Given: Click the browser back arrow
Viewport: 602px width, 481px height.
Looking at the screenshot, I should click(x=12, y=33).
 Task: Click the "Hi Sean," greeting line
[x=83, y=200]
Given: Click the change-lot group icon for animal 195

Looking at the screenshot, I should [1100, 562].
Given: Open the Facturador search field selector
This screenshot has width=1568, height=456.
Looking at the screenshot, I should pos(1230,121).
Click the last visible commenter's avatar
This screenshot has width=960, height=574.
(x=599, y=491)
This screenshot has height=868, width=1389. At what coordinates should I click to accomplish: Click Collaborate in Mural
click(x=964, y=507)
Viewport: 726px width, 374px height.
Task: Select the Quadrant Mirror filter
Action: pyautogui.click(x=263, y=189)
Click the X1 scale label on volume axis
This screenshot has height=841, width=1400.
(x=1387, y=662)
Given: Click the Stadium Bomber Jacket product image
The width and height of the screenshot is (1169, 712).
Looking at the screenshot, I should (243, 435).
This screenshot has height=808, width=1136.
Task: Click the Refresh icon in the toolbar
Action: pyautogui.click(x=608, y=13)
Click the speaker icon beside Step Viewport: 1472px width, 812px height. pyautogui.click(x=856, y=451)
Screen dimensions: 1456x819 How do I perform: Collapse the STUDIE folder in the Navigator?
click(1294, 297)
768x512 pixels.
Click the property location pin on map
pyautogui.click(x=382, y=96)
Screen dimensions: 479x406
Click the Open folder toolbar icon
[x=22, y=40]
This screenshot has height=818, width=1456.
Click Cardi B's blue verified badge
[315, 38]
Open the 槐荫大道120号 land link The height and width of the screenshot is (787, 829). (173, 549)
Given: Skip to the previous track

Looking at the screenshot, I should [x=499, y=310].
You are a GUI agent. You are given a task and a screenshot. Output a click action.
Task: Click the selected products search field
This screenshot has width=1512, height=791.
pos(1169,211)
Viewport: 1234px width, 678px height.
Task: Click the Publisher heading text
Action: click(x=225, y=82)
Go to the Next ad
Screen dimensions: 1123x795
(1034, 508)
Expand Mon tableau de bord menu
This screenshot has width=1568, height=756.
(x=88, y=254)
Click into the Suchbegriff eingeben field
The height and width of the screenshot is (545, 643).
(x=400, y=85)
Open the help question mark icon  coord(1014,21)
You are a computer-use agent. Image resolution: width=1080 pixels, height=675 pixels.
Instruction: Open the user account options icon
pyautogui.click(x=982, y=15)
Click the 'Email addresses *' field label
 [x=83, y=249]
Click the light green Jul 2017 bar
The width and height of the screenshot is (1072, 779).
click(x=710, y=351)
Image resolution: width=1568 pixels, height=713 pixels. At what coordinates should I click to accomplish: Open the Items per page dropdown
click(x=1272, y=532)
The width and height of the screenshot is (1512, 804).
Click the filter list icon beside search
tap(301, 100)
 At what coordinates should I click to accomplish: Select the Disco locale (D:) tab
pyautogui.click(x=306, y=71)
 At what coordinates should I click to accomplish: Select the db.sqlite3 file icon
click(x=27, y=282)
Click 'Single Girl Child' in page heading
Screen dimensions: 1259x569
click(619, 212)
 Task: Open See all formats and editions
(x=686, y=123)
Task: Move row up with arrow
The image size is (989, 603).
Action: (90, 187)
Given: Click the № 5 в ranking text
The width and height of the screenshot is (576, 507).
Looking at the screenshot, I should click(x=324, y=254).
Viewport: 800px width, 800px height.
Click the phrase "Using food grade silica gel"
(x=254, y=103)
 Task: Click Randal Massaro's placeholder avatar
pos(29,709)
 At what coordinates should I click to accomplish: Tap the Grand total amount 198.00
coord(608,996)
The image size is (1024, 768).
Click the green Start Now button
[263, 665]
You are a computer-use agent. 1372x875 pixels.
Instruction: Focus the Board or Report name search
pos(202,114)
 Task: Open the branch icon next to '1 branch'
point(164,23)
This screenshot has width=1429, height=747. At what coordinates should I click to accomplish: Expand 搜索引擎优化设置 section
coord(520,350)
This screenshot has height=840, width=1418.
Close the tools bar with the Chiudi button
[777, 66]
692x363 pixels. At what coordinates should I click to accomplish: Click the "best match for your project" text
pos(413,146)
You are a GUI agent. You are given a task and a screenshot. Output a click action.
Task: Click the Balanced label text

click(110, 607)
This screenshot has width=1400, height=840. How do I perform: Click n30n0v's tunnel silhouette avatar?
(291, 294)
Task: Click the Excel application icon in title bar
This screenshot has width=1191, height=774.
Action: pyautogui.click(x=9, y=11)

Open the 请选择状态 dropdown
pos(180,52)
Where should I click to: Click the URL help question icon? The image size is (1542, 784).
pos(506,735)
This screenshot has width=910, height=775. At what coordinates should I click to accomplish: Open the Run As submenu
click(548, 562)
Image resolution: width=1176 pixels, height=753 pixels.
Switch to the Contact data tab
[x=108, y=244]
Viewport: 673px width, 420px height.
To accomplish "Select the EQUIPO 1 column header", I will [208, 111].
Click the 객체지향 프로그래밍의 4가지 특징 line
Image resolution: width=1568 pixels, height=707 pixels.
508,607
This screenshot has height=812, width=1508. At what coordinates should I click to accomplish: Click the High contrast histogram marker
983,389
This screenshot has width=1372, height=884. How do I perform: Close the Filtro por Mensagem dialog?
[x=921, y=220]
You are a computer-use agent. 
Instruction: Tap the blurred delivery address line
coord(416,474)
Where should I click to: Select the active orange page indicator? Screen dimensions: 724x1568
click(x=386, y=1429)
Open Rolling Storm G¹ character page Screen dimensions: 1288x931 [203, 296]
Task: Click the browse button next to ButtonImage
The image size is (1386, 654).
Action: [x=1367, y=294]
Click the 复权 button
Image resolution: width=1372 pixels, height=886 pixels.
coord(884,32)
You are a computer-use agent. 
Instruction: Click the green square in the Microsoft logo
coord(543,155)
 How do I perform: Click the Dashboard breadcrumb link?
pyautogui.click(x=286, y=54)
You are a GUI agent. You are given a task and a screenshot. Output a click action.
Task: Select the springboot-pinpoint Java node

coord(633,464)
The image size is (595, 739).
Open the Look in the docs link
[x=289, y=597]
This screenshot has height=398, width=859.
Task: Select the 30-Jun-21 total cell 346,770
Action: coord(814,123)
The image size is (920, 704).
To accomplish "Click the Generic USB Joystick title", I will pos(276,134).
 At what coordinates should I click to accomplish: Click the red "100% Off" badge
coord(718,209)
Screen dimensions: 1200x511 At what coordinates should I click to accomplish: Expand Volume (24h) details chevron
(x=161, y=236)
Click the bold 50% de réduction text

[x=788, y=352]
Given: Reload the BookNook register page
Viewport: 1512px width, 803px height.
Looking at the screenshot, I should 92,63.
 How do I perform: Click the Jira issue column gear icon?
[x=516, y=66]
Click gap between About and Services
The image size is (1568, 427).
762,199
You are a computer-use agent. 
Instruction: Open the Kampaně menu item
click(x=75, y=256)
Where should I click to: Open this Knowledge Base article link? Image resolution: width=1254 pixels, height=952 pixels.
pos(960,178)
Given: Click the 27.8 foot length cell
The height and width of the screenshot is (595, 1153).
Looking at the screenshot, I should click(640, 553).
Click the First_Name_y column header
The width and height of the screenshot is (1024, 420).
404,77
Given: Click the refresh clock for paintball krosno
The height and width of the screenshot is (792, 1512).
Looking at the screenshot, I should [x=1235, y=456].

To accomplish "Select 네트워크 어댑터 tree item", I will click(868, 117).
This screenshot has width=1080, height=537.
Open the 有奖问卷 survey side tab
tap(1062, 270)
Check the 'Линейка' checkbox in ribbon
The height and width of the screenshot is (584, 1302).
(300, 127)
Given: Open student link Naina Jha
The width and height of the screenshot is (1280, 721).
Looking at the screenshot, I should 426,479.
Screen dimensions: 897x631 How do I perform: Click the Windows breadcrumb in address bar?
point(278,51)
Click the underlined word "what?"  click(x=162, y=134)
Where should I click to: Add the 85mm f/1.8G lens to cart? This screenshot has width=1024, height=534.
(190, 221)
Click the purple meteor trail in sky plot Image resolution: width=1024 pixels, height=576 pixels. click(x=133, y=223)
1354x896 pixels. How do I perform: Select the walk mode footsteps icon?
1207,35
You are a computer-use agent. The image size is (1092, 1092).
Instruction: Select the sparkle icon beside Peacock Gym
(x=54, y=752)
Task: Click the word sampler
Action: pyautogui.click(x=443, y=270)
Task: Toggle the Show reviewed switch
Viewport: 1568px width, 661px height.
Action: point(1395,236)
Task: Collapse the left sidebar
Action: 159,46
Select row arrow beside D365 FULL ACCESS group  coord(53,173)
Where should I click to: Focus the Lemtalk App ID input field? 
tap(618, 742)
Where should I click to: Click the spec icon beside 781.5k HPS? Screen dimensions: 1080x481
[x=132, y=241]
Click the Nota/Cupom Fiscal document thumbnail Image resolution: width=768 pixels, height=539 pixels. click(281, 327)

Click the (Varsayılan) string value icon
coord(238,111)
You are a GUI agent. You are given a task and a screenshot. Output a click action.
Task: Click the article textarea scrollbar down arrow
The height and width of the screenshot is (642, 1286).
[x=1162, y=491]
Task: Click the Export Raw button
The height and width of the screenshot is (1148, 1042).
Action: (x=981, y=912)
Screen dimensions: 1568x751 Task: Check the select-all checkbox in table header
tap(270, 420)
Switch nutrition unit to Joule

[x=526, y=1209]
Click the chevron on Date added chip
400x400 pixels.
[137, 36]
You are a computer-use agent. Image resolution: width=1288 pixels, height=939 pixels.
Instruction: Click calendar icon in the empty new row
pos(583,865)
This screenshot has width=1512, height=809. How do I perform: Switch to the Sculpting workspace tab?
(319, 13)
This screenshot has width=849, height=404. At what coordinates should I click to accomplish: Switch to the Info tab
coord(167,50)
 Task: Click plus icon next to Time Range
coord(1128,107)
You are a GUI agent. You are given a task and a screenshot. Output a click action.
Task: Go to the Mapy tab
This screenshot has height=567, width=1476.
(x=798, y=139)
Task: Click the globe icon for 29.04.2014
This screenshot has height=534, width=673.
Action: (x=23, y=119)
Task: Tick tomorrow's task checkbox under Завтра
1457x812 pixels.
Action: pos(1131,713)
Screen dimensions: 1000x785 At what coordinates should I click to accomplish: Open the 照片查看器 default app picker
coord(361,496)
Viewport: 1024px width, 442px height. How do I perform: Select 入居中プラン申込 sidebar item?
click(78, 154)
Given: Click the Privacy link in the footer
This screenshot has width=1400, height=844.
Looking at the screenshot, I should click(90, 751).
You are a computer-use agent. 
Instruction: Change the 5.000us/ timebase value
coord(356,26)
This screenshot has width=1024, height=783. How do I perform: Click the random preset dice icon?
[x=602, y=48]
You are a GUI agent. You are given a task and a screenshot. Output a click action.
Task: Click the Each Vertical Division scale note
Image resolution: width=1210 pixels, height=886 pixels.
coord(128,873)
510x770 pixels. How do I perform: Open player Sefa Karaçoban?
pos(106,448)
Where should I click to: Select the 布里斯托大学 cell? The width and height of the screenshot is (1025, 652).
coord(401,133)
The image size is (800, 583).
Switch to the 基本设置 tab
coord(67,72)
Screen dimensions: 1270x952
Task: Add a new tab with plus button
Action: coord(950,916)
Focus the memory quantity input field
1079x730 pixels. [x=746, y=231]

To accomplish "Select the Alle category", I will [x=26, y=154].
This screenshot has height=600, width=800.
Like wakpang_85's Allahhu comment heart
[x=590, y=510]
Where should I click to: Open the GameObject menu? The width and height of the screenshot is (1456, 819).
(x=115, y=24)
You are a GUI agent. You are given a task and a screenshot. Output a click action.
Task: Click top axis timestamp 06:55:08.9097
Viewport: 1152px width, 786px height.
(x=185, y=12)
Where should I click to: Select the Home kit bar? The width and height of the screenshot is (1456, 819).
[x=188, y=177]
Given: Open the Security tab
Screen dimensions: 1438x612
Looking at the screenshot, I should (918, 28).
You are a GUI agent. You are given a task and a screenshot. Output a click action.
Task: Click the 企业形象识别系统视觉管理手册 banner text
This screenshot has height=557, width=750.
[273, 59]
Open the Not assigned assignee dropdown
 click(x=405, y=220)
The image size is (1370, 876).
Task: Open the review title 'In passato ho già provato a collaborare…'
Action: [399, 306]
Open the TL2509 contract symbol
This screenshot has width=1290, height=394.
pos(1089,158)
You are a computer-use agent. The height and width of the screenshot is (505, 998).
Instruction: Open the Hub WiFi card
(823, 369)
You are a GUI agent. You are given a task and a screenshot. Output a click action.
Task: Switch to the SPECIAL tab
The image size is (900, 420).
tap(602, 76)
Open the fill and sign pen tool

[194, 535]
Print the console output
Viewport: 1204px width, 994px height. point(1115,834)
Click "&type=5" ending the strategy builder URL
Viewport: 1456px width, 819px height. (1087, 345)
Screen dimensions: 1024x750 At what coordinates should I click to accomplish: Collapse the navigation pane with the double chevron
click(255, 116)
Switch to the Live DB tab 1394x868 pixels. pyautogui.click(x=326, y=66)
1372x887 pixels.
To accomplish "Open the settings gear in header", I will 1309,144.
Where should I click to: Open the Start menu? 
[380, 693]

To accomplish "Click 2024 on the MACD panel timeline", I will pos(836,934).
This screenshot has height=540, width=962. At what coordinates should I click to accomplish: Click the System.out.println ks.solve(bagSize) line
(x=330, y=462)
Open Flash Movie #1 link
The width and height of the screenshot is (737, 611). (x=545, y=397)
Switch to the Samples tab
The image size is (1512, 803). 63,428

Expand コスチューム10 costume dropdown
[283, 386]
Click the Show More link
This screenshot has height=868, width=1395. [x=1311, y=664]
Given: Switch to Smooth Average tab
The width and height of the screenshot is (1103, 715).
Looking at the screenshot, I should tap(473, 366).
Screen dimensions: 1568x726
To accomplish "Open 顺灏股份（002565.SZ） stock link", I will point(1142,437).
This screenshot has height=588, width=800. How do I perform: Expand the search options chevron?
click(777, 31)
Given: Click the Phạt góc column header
+--
AIM ▸ Reproduce everything from the line containing "This screenshot has width=1400, height=840." down to the line containing "coord(543,155)", swapping "Excel" for "Word" and leaving all else unchanged.

CORRECT RESULT ▸
This screenshot has width=1400, height=840. How do I perform: Click n30n0v's tunnel silhouette avatar?
(291, 294)
Task: Click the Word application icon in title bar
This screenshot has width=1191, height=774.
Action: pyautogui.click(x=9, y=11)

Open the 请选择状态 dropdown
pos(180,52)
Where should I click to: Click the URL help question icon? The image size is (1542, 784).
pos(506,735)
This screenshot has width=910, height=775. At what coordinates should I click to accomplish: Open the Run As submenu
click(548, 562)
Image resolution: width=1176 pixels, height=753 pixels.
Switch to the Contact data tab
[x=108, y=244]
Viewport: 673px width, 420px height.
To accomplish "Select the EQUIPO 1 column header", I will [208, 111].
Click the 객체지향 프로그래밍의 4가지 특징 line
Image resolution: width=1568 pixels, height=707 pixels.
508,607
This screenshot has height=812, width=1508. At what coordinates should I click to accomplish: Click the High contrast histogram marker
983,389
This screenshot has width=1372, height=884. How do I perform: Close the Filtro por Mensagem dialog?
[x=921, y=220]
You are a computer-use agent. 
Instruction: Tap the blurred delivery address line
coord(416,474)
Where should I click to: Select the active orange page indicator? Screen dimensions: 724x1568
click(x=386, y=1429)
Open Rolling Storm G¹ character page Screen dimensions: 1288x931 [203, 296]
Task: Click the browse button next to ButtonImage
The image size is (1386, 654).
Action: [x=1367, y=294]
Click the 复权 button
Image resolution: width=1372 pixels, height=886 pixels.
coord(884,32)
You are a computer-use agent. 
Instruction: Click the green square in the Microsoft logo
coord(543,155)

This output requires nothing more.